The New Jersey Senate will make another attempt to override a veto on a bill designed to prevent mentally ill people from getting guns. This time, however, the Senate president is taking steps to make sure every member of the upper house shows up to cast a vote.

During a press conference in Princeton Monday, Senate Pres. Steve Sweeney announces plans for another attempt to veto a bill. (Kevin McArdle, NJ 101.5)

On Sept. 24, NJ Senate Democrats failed to get the necessary 27 votes to override Gov. Chris Christie’s veto of a bill (S-2360) that would allow police to tell a judge about any suspicious reports regarding a person trying to expunge his or her mental health records in order to buy a gun. State Sen. President Steve Sweeney (D-Thorofare) scheduled another override attempt, and said every member of the upper house is required to show up, or he will send the State Police to get anyone who isn't in attendance.

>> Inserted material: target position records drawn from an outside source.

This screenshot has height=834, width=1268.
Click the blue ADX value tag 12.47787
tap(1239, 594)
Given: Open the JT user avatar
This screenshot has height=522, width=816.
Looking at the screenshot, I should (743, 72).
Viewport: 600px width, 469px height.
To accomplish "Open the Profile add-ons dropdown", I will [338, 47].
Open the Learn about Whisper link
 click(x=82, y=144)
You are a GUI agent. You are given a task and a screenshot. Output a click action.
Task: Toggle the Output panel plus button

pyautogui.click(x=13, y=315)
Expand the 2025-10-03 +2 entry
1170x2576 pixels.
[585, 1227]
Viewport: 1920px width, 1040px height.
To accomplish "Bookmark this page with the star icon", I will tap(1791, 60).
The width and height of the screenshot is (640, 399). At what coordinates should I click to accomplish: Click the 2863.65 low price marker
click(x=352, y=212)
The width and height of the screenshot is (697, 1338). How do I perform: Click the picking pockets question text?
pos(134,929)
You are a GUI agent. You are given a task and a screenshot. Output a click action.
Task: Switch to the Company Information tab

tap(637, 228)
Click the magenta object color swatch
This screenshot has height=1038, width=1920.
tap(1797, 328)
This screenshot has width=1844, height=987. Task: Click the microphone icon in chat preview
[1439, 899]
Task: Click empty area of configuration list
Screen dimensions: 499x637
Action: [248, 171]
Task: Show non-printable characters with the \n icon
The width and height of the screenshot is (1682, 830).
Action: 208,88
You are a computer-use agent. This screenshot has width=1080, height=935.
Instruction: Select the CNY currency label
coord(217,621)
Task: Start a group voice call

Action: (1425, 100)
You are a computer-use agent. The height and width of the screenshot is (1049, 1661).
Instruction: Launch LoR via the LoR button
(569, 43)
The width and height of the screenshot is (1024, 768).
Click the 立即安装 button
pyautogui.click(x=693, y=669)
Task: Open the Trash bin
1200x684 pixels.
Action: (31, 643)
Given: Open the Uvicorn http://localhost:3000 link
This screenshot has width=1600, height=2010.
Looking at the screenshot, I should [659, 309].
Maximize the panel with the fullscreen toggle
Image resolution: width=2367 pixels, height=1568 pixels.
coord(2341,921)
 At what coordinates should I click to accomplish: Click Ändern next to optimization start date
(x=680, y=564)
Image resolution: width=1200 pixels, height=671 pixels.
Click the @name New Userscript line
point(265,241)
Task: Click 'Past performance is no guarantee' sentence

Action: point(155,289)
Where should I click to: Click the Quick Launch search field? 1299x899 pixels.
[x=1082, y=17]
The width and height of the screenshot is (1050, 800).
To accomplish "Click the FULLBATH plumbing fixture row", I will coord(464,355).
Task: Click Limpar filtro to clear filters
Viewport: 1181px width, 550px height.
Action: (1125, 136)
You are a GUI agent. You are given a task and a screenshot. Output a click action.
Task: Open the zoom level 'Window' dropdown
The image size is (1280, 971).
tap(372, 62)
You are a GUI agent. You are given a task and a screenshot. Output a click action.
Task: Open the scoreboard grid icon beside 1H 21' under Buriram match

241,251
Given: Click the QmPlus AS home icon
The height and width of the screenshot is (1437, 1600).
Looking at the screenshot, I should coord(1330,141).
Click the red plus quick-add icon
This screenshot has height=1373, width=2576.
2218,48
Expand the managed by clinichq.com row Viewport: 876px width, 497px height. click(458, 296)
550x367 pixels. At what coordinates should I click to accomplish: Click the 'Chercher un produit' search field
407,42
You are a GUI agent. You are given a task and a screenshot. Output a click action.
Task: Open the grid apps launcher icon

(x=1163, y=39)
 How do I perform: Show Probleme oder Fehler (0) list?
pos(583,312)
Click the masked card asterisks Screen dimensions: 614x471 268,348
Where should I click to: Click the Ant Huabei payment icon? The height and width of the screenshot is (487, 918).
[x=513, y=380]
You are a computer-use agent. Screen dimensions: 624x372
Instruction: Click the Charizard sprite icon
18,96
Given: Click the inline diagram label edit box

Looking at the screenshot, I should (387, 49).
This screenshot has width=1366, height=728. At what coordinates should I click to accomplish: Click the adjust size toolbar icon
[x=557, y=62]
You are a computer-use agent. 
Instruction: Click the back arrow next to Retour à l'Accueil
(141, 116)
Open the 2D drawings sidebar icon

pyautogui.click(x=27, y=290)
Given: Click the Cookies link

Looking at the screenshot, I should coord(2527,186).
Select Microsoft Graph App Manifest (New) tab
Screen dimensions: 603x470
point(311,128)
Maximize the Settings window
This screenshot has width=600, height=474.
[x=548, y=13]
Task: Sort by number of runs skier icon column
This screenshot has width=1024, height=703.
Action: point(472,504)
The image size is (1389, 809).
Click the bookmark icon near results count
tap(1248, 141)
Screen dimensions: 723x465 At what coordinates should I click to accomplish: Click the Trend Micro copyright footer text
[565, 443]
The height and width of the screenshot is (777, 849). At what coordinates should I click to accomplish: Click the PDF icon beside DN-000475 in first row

“On the 22nd of October we’re going to move to do an override again,” Sweeney said. “Everyone is going to vote on this. No one is going to hide.”

There is a procedural move that allows Sweeney to put the house “under call” which means every senator has to be in attendance and cast a vote. He promised he would not hesitate to use that power if necessary.

“I’ll put the house under call. We’ll go get ‘em. We’ll go get ‘em. You’re not going to run. You’re not going to hide on this one. They (Republicans) don’t have any cover on this one. You stand up. You speak up. You show people where you stand,” Sweeney said.

The bill did pass unanimously in the Senate and the Assembly in June. If all 24 Democrats in the Senate voted for the override, three Republicans votes would still be needed. If that happens the Assembly would need to take action as well. Fifty-four votes are needed which means six Republican Assembly members would have to support the override along with all 48 Democrats. The September override attempt fell two votes short before Sweeney pulled it from the voting list which gave him the opportunity to try and override it again without starting from legislative scratch.

Senate Republican Leader Tom Kean issued the following statement Monday in response to Sweeney’s announcement:

"The only thing Steve Sweeney is interested in accomplishing today is grabbing a few politically expedient headlines. He's been setting the stage for a political dog and pony show for the last few weeks, while Senate Republicans have been working on finding a real compromise solution," Kean said. "I'm interested in getting people with mental health issues the help they need and preventing them from doing harm to others, not playing partisan games."

In his veto message, Christie said he was not interested in taking a patchwork approach to dealing with mental health issues and gun violence. On Oct. 4 on ABC’s “Meet the Press” the governor criticized Democrats after their failed override attempt.

“I'm very concerned about the mental health side of this and I put forward a proposal to the Legislature last year and then again just about seven or eight weeks ago in response to a bill they sent saying: Let's do some tough things on mental health. Let's make involuntary commitment of people who speak violently easier for doctors,” the governor said.

Democrats announced plans for the scheduled override attempt on Monday in Princeton, which happens to be in the legislative district of Sen. Christopher “Kip” Bateman (R-Somerville) who co-sponsored the original bill. Lawmakers specifically called out Bateman and urged him to support the override. The senator did not return calls or emails seeking comment.

“The only person against this law is the governor of the state of New Jersey and that’s because he’s running for president,” Sweeney said.